▶ _Set task_
What is the stretch of data from the line containing "775x639 pixels. At" through the line containing "coord(290,52)", both ends included, arranged as a JSON list of strings with one string per line and blank lines omitted?

*** Entries supplied ***

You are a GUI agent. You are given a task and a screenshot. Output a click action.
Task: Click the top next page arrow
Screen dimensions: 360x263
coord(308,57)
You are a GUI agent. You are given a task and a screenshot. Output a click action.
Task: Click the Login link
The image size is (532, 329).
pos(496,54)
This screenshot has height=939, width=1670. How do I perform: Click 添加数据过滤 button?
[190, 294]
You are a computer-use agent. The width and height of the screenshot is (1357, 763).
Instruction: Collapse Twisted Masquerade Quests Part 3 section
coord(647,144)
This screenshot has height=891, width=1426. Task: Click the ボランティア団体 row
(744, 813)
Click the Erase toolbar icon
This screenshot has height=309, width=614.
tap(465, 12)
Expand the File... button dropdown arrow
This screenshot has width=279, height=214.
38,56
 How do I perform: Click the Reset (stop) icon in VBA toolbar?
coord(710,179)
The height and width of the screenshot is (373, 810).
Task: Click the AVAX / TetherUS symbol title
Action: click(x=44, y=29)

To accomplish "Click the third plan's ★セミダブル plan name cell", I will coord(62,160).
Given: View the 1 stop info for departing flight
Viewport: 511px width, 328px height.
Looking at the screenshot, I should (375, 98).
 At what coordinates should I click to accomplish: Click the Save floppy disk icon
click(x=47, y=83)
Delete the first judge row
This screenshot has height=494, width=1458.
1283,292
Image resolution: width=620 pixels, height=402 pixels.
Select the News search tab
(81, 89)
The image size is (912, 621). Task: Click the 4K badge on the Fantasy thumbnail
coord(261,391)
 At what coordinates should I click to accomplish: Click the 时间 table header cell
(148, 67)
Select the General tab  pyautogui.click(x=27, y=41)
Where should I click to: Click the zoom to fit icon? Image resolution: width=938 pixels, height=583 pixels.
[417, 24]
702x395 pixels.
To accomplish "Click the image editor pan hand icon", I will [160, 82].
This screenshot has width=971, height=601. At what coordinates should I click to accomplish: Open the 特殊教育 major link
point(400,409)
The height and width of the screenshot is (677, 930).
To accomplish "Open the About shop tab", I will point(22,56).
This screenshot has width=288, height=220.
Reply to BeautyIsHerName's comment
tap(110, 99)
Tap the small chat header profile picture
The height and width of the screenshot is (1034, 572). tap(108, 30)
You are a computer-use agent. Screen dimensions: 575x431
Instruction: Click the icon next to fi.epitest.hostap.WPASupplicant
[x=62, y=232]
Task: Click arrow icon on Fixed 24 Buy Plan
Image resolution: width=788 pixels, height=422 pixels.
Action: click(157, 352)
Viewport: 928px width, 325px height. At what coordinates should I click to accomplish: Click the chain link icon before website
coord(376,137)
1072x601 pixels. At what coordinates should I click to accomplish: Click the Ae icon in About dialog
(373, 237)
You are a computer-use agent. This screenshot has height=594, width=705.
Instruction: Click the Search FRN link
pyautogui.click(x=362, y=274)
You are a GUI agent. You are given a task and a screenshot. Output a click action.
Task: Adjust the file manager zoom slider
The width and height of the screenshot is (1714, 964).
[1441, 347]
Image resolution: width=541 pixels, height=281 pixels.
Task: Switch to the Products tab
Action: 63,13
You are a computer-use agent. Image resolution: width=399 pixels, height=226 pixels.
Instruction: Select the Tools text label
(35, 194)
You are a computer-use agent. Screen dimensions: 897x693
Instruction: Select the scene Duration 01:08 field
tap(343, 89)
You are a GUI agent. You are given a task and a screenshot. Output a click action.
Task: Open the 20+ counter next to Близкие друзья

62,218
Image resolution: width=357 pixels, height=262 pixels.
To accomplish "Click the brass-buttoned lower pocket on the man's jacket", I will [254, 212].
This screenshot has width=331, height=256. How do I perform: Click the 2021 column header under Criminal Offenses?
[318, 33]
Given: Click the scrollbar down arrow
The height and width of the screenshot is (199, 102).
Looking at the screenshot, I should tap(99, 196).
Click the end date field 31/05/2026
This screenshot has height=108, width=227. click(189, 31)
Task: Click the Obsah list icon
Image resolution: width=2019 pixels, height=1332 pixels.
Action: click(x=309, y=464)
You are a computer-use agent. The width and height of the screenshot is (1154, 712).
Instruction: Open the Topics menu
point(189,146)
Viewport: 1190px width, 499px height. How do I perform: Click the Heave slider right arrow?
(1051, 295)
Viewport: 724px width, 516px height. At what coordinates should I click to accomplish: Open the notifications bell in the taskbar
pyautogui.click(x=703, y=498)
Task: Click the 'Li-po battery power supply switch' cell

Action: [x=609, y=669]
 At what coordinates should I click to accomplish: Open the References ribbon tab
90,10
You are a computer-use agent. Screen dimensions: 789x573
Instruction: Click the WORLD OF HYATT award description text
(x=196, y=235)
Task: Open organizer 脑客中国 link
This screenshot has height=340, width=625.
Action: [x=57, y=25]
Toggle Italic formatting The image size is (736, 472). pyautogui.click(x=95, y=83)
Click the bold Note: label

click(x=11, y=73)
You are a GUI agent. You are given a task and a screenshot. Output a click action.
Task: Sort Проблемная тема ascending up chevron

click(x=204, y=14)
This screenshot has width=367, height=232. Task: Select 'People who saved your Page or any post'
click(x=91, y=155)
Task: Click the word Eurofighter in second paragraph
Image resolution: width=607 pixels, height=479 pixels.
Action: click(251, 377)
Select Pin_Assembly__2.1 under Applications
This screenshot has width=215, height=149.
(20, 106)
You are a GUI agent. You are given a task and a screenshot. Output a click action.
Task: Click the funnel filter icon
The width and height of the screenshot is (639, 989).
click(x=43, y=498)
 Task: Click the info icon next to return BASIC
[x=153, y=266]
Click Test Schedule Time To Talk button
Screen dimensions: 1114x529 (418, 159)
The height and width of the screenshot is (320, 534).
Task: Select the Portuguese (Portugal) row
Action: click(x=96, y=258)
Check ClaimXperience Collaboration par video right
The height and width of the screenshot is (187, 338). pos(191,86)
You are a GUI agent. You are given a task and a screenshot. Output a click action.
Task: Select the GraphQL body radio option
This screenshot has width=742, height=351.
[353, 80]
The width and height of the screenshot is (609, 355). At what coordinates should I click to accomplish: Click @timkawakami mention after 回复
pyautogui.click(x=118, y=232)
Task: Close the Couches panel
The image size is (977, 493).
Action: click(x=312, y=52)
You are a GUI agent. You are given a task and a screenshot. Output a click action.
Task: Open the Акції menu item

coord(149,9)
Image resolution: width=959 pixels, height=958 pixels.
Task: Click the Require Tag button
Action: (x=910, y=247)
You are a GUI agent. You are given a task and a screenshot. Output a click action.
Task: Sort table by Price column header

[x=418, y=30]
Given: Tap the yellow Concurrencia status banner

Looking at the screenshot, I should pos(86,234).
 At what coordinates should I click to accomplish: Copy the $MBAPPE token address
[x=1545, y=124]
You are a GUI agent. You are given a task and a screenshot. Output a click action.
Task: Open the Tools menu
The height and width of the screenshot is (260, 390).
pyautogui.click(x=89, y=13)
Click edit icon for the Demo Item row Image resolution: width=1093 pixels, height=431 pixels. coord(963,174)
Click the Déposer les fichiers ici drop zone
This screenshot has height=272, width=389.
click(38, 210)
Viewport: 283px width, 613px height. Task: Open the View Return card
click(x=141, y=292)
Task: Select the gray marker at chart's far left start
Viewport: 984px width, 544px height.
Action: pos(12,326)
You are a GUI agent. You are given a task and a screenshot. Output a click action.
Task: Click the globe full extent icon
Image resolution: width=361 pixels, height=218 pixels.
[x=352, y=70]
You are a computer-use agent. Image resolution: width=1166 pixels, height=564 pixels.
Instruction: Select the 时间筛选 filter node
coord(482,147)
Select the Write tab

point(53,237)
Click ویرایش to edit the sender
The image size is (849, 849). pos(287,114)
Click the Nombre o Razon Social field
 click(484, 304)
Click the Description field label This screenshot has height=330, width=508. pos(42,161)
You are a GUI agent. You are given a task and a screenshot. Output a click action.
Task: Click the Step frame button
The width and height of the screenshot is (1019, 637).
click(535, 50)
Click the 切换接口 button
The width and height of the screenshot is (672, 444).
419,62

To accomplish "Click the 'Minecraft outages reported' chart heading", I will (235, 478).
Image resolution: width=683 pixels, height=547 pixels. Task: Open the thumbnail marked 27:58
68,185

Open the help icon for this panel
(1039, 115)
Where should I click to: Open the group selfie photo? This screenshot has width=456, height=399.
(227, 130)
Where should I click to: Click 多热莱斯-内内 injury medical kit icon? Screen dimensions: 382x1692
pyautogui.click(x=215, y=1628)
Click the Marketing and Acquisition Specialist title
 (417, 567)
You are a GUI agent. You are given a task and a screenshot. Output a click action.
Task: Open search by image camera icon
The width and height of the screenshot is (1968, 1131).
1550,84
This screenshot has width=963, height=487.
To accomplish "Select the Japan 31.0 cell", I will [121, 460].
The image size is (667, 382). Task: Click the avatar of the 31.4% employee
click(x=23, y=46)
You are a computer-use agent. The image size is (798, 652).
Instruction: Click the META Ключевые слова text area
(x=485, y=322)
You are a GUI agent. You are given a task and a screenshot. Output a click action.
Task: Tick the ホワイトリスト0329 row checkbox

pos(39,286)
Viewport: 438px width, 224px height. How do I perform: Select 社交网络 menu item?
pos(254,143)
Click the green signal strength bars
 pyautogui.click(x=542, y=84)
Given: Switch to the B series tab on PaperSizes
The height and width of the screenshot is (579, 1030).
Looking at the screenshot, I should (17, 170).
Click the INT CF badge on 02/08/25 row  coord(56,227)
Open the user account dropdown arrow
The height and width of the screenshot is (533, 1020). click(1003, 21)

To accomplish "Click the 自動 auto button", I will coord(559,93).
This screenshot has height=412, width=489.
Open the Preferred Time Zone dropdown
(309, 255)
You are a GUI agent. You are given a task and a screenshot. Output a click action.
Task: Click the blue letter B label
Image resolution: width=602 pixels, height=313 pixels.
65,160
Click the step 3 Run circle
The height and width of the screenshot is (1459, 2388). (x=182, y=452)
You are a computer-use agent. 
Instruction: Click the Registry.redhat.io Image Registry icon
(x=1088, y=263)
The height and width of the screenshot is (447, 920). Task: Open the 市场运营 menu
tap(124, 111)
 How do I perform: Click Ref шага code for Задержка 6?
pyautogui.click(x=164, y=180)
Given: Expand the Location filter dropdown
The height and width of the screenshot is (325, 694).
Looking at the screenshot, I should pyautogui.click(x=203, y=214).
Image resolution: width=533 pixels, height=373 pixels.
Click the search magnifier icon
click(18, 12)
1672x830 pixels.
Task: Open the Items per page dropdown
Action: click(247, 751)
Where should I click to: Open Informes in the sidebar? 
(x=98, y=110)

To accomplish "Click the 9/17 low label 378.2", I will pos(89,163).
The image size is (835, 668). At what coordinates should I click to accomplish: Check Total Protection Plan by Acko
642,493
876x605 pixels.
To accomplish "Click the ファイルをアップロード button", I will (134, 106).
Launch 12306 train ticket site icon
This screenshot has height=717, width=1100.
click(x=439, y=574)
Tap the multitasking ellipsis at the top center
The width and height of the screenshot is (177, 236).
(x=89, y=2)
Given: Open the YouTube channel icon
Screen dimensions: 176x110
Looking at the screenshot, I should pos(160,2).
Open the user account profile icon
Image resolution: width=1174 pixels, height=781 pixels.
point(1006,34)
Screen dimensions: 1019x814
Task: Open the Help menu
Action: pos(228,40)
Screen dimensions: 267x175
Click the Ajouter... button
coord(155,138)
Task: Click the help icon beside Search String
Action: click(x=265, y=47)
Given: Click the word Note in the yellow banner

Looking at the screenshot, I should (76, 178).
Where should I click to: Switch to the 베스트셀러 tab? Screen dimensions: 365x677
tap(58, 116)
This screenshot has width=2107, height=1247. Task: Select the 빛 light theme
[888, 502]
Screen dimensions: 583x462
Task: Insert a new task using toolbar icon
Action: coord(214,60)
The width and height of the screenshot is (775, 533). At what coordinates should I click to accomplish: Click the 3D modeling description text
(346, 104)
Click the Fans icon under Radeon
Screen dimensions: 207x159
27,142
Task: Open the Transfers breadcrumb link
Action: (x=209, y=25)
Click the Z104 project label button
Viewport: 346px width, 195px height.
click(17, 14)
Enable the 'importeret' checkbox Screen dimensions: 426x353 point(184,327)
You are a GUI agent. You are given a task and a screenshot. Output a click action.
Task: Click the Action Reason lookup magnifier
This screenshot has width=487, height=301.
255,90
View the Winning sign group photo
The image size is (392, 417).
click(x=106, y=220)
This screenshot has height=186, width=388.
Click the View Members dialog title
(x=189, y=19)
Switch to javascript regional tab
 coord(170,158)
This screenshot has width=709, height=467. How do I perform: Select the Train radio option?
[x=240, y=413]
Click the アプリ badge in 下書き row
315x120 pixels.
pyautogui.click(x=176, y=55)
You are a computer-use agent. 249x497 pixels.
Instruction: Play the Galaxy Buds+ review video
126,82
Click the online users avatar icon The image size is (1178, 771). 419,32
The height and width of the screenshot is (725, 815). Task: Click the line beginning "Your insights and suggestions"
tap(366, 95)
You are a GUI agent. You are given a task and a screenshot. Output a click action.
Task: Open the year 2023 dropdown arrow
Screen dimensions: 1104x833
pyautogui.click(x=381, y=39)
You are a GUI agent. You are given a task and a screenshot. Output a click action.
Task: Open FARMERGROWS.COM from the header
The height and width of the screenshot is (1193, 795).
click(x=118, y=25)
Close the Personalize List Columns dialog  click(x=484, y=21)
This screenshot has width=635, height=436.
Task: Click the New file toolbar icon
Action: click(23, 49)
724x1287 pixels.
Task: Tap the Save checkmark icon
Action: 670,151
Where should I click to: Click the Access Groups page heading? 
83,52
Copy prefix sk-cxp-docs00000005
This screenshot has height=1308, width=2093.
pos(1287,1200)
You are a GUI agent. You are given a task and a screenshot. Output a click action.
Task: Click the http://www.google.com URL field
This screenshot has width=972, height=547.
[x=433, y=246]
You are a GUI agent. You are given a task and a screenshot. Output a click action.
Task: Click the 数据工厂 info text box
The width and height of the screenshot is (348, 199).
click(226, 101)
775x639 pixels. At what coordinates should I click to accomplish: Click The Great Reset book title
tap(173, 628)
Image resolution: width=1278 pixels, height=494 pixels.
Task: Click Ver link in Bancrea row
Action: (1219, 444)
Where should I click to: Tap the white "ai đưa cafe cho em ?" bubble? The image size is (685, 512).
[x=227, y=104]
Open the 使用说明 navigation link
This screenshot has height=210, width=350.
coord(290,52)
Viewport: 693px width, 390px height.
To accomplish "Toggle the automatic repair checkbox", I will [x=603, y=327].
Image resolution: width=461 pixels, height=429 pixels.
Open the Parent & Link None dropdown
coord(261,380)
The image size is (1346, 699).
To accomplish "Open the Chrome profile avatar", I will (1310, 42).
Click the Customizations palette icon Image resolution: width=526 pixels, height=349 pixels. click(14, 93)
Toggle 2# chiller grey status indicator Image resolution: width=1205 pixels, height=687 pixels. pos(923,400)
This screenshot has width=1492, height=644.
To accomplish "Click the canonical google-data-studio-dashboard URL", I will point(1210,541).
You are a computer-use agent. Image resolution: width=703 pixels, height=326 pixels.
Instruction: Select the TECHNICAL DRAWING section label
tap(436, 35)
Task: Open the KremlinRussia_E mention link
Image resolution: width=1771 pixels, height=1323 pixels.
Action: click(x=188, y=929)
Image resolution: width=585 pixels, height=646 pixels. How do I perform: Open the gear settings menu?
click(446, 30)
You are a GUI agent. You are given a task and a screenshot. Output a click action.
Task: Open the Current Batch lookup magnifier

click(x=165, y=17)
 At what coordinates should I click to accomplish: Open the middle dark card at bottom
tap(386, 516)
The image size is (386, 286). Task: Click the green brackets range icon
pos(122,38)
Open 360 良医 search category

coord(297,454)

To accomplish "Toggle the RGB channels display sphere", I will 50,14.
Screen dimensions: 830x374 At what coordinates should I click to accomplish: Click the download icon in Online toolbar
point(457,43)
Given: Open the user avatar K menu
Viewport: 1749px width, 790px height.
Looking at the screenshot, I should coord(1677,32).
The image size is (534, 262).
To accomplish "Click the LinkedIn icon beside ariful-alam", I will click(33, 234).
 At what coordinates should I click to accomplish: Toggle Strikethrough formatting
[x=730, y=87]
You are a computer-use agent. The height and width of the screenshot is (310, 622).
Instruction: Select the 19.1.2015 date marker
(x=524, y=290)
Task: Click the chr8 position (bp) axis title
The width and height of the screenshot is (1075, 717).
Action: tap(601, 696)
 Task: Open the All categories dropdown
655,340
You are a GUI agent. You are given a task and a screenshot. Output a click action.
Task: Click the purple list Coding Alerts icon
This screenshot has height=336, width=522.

***

▶ _Exercise solution_
[
  "775x639 pixels. At what coordinates should I click to accomplish: Click The Great Reset book title",
  "tap(173, 628)",
  "Image resolution: width=1278 pixels, height=494 pixels.",
  "Task: Click Ver link in Bancrea row",
  "Action: (1219, 444)",
  "Where should I click to: Tap the white \"ai đưa cafe cho em ?\" bubble? The image size is (685, 512).",
  "[x=227, y=104]",
  "Open the 使用说明 navigation link",
  "This screenshot has height=210, width=350.",
  "coord(290,52)"
]